El tema de los costos administrativos de usar tarjetas es uno de los que más preocupa a los empresarios.

Los emisores de tarjetas reciben comisiones equivalentes al 1,3% de la venta.

Librería en Punta del Este, Uruguay.

 

Además, tienen un plazo de cuatro días para pagarle a la empresa cada compra.

En el caso de las bebidas, los fabricantes (el CFB) acordaron hacerse cargo de los costos de transacción.

Pero en otros rubros el tema está abierto a discusión.

El presidente de la Unión de Vendedores de Nafta (Unvenu), Daniel Añón, advirtió que este tema se deberá resolver antes de poner en práctica la restricción del efectivo.

Otro problema que enfrenta ese sector es que en algunas estaciones de servicio la mayoría de los clientes no tiene otra forma de pago que el papel moneda.

Costumbre

En ese sentido, el mayor desafío que enfrenta esta nueva propuesta del gobierno es cultural.

Según las cifras del MEF, la vasta mayoría de uruguayos (cerca del 75%) prefiere seguir usando efectivo o cheques, a pesar de tener otras opciones.

Sólo el 12% del consumo se abona con tarjetas de crédito, mientras que otro 5% se paga con tarjeta de débito.

El resto -entre un 7% y 8%- son débitos automáticos.

Bibiana Lanzilotta del Cinve dijo a BBC Mundo que a pesar de estos números el uso de medios electrónicos de pago ha ido en aumento en el último año.

Tarjeta de crédito en Uruguay.

 

“Hay un acostumbramiento de la población a pagar en efectivo pero cada vez se nota más el cambio”, aseguró.

Sin embargo, la economista señaló que una de las limitaciones es que todavía hay muchos comercios que no tienen la tecnología para aceptar tarjetas, algo que podría estar relacionado con los costos de esas transacciones.

En el gobierno admiten que todavía hay un largo camino por transitar, pero se muestran optimistas.

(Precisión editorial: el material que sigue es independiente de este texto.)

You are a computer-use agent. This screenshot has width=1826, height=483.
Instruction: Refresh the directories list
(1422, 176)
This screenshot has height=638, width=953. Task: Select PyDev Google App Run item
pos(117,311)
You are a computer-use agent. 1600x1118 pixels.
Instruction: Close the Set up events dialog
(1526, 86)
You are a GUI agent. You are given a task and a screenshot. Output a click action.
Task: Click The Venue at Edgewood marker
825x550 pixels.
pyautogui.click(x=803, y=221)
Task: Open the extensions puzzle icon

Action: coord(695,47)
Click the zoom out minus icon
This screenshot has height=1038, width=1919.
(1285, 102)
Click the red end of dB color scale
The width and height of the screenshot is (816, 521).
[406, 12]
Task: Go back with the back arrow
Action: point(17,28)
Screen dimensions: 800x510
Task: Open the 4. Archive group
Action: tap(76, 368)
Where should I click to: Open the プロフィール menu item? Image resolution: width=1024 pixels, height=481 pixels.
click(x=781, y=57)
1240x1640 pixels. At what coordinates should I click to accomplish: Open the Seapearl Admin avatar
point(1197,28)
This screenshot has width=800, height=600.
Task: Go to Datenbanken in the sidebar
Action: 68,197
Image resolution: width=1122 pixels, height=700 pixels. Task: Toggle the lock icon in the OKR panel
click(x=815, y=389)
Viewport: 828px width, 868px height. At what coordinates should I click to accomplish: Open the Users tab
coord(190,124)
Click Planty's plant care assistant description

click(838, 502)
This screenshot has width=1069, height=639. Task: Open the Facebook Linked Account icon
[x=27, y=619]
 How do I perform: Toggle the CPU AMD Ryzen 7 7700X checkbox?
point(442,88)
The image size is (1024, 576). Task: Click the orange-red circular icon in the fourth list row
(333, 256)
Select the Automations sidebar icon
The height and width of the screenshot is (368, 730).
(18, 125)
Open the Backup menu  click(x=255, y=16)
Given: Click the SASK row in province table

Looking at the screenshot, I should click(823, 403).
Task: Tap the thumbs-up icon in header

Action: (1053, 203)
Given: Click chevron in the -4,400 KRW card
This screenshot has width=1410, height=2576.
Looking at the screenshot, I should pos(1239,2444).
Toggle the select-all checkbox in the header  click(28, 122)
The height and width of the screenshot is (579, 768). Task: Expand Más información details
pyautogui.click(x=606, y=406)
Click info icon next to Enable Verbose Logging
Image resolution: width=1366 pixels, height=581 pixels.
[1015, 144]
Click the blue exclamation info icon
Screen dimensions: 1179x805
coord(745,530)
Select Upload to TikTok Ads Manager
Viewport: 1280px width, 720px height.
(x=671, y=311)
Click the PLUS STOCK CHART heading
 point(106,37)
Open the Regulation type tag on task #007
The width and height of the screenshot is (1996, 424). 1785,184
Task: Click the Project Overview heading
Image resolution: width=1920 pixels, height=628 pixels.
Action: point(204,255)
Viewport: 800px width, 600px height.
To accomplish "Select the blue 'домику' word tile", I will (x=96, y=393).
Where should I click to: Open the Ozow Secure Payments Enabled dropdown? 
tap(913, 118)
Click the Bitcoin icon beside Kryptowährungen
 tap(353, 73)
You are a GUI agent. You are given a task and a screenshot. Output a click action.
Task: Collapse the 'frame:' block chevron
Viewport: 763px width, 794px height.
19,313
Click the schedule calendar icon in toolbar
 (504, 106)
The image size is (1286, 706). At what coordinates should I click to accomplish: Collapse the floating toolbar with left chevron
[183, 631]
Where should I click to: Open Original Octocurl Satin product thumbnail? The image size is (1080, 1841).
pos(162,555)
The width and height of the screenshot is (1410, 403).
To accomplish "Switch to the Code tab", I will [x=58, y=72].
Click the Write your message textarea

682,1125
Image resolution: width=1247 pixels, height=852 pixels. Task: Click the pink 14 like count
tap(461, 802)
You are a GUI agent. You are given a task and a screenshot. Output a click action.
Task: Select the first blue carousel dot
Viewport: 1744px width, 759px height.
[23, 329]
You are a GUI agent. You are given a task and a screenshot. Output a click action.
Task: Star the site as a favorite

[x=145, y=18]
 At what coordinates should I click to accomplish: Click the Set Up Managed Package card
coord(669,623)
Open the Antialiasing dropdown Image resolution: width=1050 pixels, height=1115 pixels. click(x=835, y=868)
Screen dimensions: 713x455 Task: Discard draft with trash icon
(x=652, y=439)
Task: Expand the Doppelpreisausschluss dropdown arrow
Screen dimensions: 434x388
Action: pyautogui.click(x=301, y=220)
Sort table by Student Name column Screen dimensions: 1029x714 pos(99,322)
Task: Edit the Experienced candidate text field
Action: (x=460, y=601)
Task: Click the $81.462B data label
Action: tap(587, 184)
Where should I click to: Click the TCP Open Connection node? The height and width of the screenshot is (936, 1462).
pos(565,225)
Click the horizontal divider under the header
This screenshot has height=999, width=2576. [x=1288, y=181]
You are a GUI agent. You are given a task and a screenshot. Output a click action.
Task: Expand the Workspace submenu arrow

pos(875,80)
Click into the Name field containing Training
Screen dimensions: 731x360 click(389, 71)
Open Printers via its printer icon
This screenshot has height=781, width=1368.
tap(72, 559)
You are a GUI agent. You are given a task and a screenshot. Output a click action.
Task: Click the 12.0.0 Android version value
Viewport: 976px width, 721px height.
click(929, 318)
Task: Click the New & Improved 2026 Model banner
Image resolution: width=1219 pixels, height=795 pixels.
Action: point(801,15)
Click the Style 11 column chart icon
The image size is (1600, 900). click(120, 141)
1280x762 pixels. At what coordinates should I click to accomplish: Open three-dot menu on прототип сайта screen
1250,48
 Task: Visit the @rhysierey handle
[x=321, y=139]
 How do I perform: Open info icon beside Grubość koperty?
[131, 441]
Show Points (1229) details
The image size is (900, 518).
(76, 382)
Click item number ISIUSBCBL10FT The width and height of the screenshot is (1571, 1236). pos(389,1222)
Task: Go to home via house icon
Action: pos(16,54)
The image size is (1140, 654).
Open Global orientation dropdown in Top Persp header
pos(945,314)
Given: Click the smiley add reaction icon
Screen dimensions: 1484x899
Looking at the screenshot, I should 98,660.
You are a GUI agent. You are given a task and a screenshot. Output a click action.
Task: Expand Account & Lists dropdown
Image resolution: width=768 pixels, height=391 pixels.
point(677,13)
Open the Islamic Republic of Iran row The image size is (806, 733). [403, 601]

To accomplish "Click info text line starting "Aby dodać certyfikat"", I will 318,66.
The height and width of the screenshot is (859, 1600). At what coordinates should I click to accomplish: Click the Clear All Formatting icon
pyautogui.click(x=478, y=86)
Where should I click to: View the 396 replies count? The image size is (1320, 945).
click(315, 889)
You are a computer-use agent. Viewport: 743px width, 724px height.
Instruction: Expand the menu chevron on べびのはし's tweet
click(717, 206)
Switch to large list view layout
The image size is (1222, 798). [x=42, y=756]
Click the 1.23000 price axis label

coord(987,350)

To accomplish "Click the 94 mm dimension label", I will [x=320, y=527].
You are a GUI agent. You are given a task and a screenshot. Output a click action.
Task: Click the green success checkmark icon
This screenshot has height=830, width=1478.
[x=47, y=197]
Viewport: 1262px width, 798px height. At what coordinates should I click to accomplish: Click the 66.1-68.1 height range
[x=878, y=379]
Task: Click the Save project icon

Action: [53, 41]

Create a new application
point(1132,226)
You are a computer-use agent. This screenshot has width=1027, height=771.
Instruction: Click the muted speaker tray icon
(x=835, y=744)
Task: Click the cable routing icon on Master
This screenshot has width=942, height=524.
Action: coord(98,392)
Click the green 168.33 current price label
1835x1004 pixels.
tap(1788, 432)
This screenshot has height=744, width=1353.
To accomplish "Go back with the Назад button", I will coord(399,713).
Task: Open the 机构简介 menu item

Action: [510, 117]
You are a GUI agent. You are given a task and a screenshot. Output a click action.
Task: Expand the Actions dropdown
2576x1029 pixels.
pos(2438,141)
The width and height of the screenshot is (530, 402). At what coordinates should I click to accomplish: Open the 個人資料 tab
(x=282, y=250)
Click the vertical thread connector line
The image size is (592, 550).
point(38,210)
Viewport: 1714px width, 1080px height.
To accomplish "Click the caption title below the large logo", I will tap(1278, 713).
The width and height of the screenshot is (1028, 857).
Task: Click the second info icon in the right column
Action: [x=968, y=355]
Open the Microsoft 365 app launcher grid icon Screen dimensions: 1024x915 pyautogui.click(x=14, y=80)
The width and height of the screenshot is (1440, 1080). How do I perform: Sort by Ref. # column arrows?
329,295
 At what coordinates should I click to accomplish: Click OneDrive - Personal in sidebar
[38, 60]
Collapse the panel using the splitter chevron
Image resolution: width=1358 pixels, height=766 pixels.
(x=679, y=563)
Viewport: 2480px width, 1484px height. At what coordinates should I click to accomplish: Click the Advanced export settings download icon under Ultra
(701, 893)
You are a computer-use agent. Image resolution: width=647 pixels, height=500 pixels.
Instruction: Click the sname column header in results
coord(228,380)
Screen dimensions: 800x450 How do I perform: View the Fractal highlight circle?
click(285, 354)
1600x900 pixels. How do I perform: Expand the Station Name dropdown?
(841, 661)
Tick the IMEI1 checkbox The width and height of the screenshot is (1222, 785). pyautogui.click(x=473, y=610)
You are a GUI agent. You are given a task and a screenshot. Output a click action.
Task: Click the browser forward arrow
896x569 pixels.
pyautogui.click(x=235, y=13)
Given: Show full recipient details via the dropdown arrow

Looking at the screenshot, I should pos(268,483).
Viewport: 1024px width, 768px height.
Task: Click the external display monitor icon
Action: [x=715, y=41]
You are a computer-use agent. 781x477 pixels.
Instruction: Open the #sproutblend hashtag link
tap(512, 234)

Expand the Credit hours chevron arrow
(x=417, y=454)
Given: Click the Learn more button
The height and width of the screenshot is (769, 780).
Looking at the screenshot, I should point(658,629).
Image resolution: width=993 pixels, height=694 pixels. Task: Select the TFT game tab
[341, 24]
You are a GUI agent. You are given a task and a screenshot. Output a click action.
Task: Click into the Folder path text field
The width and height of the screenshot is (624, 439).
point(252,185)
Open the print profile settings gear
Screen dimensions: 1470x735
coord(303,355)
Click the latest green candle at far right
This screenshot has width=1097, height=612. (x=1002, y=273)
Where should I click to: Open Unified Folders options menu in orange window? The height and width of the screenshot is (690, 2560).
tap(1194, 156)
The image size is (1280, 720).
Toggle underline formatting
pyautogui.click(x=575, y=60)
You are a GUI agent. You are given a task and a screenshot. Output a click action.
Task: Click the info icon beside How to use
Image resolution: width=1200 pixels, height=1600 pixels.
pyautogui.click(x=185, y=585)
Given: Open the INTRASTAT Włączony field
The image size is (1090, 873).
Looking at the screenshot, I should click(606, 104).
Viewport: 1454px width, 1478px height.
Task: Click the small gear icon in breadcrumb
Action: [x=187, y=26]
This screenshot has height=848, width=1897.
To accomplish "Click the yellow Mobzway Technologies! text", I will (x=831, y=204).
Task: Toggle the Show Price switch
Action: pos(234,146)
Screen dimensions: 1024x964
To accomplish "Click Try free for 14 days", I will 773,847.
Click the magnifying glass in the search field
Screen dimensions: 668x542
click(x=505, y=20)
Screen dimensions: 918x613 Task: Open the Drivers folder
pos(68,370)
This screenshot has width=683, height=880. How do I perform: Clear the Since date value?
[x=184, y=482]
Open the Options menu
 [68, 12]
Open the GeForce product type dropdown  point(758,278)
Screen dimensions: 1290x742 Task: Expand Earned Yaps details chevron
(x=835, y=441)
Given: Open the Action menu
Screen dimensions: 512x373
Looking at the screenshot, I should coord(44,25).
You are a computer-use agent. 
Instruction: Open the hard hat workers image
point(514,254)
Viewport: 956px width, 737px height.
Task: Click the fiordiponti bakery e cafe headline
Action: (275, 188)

Señalan que la cantidad de comercios preparados para recibir tarjetas se triplicó desde 2011, y que cada mes entre 800 y 1.000 comercios adquieren el sistema (llamado POS).

Según sus proyecciones, en dos o tres años el 40% de las transacciones en Uruguay serán electrónicas, una meta que seguramente dependa de cómo se apruebe e implemente esta nueva ley.